── DOCUMENT EXTRACT ──
The point that Pakistan missed was that the video conference was not an empty gesture. After many years of existence, SAARC had a golden opportunity to do something concrete, offered by India. PM Modi did not ask for anything in return for the bouquet of offers he made unilaterally. He offered the following, reminding us of the Gujral Doctrine, which had stipulated that India should make non-reciprocal concessions to its neighbours.

1. I propose we create a COVID-19 Emergency Fund. This could be based on voluntary contributions from all of us. India can start with an initial offer of $ 10 million for this fund. Any of us can use the fund to meet the cost of immediate actions. Our Foreign Secretaries, through our embassies, can coordinate quickly to finalise the concept of this Fund and its operations.

2. We are assembling a Rapid Response Team of doctors and specialists in India, along with testing kits and other equipment. They will be on stand-by, to be placed at your disposal, if required.

3. We can also quickly arrange online training capsules for your emergency response teams. This will be based on the model we have used in our own country, to raise the capacity of all our emergency staff.

4. We had set up an Integrated Disease Surveillance Portal to better trace possible virus carriers and the people they contacted. We could share this Disease Surveillance software with SAARC partners, and training on using this.

5. Let us also use existing facilities, like the SAARC Disaster Management Centre, to pool in the best practices among all of us.

Pakistan wasted a splendid opportunity to revive SAARC unconditionally and also gain the advantages of regional cooperation largely funded and supported by India. For Pakistan, it was more important to spurn the Indian initiative. Pakistan would rather bank on China for funding and support. It may be recalled that Pakistan made an exceptionally blind gesture to China by not withdrawing its nationals from the epicentre of the disease, Wuhan. The action may well have had its consequences.
───
:: YOUR TASKS ::
1. In the SAARC passage, how much did India offer as its initial contribution to the proposed COVID-19 Emergency Fund?
2. Please carry on the SAARC passage, starting right after its last sentence.
── DATA SEGMENT ──
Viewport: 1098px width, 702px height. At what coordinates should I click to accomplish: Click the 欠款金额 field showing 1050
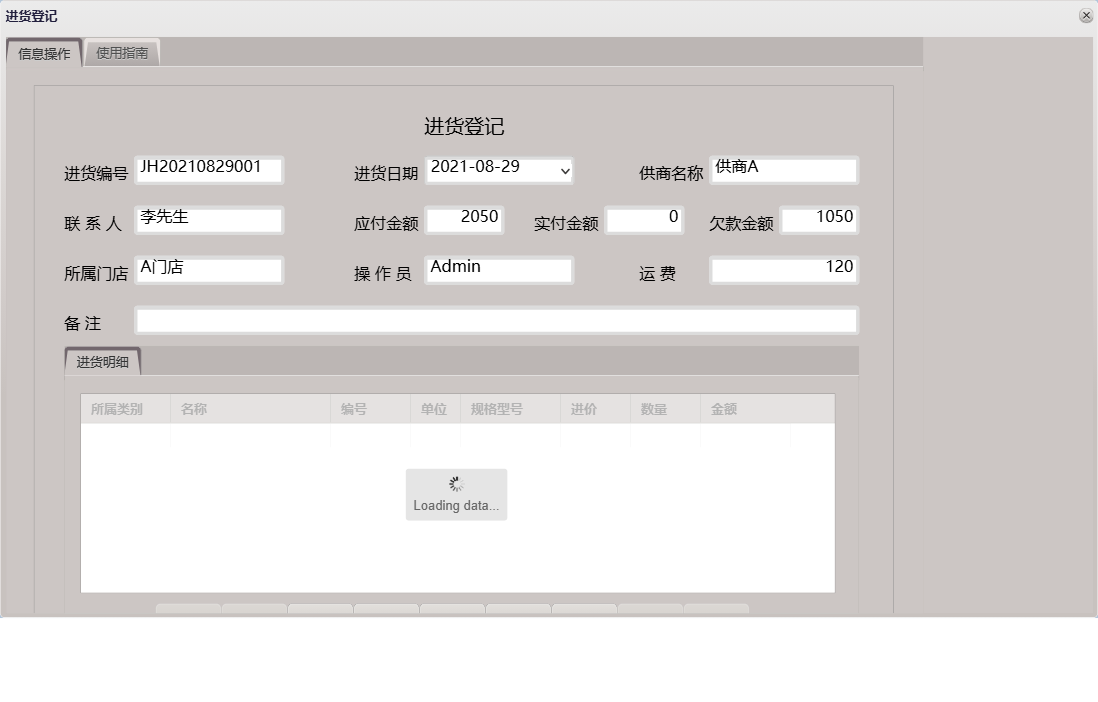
───
:: YOUR RESPONSES ::
1. $10 million.

2.
Soon after the SAARC video conference, a team of Pakistani officials flew to China to seek an assistance programme to fight COVID-19. Pakistan appears to have formed a “G-2” with China to resolve national and international problems.

The Video Conference experience was proof, if proof were needed, that Pakistan is interested in the SAARC only as a platform to raise bilateral issues. Former Prime Minister Indira Gandhi had rightly anticipated this possibility when Bangladesh first proposed a regional organisation. She had put forward a number of conditions, including the prohibition of raising bilateral issues in SAARC, which was violated every time a meeting was held. Another wise condition that she had imposed was that no meeting of SAARC should be held without the participation of all member states. This provision had helped us to isolate Pakistan at the Islamabad summit following the Uri attack. The Islamabad session was also poised to consider China’s application for full membership of SAARC, which might have embarrassed us as all members, except India were willing to support China’s membership.

India has won this round even if nothing concrete happens by way of cooperation of SAARC as a whole to combat coronavirus. India has assumed the leadership of South Asia in this regard and other South Asian countries are likely to contribute to the Fund and use the SAARC machinery and funds to take some joint measures. Pakistan is likely to stay out of these efforts, once again demonstrating that it has no faith in SAARC.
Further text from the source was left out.